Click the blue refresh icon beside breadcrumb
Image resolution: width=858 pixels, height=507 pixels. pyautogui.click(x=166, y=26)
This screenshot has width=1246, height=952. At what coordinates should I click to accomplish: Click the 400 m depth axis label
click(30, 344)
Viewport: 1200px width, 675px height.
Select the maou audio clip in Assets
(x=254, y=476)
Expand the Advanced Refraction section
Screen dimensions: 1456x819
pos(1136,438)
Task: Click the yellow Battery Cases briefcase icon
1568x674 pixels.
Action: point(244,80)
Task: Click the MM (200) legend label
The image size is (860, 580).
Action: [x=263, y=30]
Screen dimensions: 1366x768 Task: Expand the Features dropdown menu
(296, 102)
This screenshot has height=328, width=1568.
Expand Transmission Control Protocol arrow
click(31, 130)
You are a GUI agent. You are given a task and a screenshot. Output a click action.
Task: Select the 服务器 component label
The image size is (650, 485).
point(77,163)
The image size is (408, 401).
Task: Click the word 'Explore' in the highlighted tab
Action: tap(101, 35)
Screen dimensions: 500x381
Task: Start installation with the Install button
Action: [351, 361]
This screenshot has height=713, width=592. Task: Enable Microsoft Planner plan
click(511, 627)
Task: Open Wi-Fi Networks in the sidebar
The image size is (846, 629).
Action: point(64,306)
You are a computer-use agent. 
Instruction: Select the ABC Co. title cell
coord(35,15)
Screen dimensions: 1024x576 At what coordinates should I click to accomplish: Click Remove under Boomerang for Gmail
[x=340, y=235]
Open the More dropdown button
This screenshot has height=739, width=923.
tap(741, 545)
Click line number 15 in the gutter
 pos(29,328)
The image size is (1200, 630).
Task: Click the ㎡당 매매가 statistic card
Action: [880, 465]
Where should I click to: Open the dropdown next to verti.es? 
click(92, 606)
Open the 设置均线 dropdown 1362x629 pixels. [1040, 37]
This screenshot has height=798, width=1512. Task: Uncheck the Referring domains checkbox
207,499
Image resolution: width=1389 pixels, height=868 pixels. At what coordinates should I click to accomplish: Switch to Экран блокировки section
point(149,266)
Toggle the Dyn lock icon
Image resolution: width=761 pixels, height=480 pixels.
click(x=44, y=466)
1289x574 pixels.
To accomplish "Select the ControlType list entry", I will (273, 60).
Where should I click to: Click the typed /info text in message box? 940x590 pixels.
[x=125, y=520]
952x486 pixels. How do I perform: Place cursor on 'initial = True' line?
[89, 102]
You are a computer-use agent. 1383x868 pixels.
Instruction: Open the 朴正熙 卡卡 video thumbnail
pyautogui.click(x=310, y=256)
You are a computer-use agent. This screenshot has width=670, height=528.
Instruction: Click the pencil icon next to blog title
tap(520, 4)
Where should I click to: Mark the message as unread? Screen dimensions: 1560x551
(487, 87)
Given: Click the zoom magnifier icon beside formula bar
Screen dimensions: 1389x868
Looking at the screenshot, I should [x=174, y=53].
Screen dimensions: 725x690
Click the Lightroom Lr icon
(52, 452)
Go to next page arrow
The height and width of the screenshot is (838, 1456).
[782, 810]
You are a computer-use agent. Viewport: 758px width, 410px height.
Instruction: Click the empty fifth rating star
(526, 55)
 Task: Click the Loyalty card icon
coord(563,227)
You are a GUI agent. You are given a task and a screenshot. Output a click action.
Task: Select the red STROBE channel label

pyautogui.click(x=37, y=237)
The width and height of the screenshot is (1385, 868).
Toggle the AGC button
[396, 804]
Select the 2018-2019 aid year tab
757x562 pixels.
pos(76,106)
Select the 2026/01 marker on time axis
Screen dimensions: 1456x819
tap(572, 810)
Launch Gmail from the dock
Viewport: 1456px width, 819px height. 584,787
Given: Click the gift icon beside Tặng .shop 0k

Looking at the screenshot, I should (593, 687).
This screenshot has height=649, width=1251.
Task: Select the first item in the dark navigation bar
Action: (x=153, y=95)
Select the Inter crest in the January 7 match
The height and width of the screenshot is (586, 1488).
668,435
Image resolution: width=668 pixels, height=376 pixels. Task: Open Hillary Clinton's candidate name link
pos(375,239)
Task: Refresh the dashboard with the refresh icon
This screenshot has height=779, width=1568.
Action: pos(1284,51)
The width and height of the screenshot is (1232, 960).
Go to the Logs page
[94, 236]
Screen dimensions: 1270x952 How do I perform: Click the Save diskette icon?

-------------------------

YOUR OBJECTIVE.
Reproduce every item above word for word, keeping their original order.

REPLY TO THE TASK.
Click the blue refresh icon beside breadcrumb
Image resolution: width=858 pixels, height=507 pixels. pyautogui.click(x=166, y=26)
This screenshot has width=1246, height=952. At what coordinates should I click to accomplish: Click the 400 m depth axis label
click(30, 344)
Viewport: 1200px width, 675px height.
Select the maou audio clip in Assets
(x=254, y=476)
Expand the Advanced Refraction section
Screen dimensions: 1456x819
pos(1136,438)
Task: Click the yellow Battery Cases briefcase icon
1568x674 pixels.
Action: point(244,80)
Task: Click the MM (200) legend label
The image size is (860, 580).
Action: [x=263, y=30]
Screen dimensions: 1366x768 Task: Expand the Features dropdown menu
(296, 102)
This screenshot has height=328, width=1568.
Expand Transmission Control Protocol arrow
click(31, 130)
You are a GUI agent. You are given a task and a screenshot. Output a click action.
Task: Select the 服务器 component label
The image size is (650, 485).
point(77,163)
The image size is (408, 401).
Task: Click the word 'Explore' in the highlighted tab
Action: tap(101, 35)
Screen dimensions: 500x381
Task: Start installation with the Install button
Action: [351, 361]
This screenshot has height=713, width=592. Task: Enable Microsoft Planner plan
click(511, 627)
Task: Open Wi-Fi Networks in the sidebar
The image size is (846, 629).
Action: point(64,306)
You are a computer-use agent. 
Instruction: Select the ABC Co. title cell
coord(35,15)
Screen dimensions: 1024x576 At what coordinates should I click to accomplish: Click Remove under Boomerang for Gmail
[x=340, y=235]
Open the More dropdown button
This screenshot has height=739, width=923.
tap(741, 545)
Click line number 15 in the gutter
 pos(29,328)
The image size is (1200, 630).
Task: Click the ㎡당 매매가 statistic card
Action: [880, 465]
Where should I click to: Open the dropdown next to verti.es? 
click(92, 606)
Open the 设置均线 dropdown 1362x629 pixels. [1040, 37]
This screenshot has height=798, width=1512. Task: Uncheck the Referring domains checkbox
207,499
Image resolution: width=1389 pixels, height=868 pixels. At what coordinates should I click to accomplish: Switch to Экран блокировки section
point(149,266)
Toggle the Dyn lock icon
Image resolution: width=761 pixels, height=480 pixels.
click(x=44, y=466)
1289x574 pixels.
To accomplish "Select the ControlType list entry", I will (273, 60).
Where should I click to: Click the typed /info text in message box? 940x590 pixels.
[x=125, y=520]
952x486 pixels. How do I perform: Place cursor on 'initial = True' line?
[89, 102]
You are a computer-use agent. 1383x868 pixels.
Instruction: Open the 朴正熙 卡卡 video thumbnail
pyautogui.click(x=310, y=256)
You are a computer-use agent. This screenshot has width=670, height=528.
Instruction: Click the pencil icon next to blog title
tap(520, 4)
Where should I click to: Mark the message as unread? Screen dimensions: 1560x551
(487, 87)
Given: Click the zoom magnifier icon beside formula bar
Screen dimensions: 1389x868
Looking at the screenshot, I should [x=174, y=53].
Screen dimensions: 725x690
Click the Lightroom Lr icon
(52, 452)
Go to next page arrow
The height and width of the screenshot is (838, 1456).
[782, 810]
You are a computer-use agent. Viewport: 758px width, 410px height.
Instruction: Click the empty fifth rating star
(526, 55)
 Task: Click the Loyalty card icon
coord(563,227)
You are a GUI agent. You are given a task and a screenshot. Output a click action.
Task: Select the red STROBE channel label

pyautogui.click(x=37, y=237)
The width and height of the screenshot is (1385, 868).
Toggle the AGC button
[396, 804]
Select the 2018-2019 aid year tab
757x562 pixels.
pos(76,106)
Select the 2026/01 marker on time axis
Screen dimensions: 1456x819
tap(572, 810)
Launch Gmail from the dock
Viewport: 1456px width, 819px height. 584,787
Given: Click the gift icon beside Tặng .shop 0k

Looking at the screenshot, I should (593, 687).
This screenshot has height=649, width=1251.
Task: Select the first item in the dark navigation bar
Action: (x=153, y=95)
Select the Inter crest in the January 7 match
The height and width of the screenshot is (586, 1488).
668,435
Image resolution: width=668 pixels, height=376 pixels. Task: Open Hillary Clinton's candidate name link
pos(375,239)
Task: Refresh the dashboard with the refresh icon
This screenshot has height=779, width=1568.
Action: pos(1284,51)
The width and height of the screenshot is (1232, 960).
Go to the Logs page
[94, 236]
Screen dimensions: 1270x952 How do I perform: Click the Save diskette icon?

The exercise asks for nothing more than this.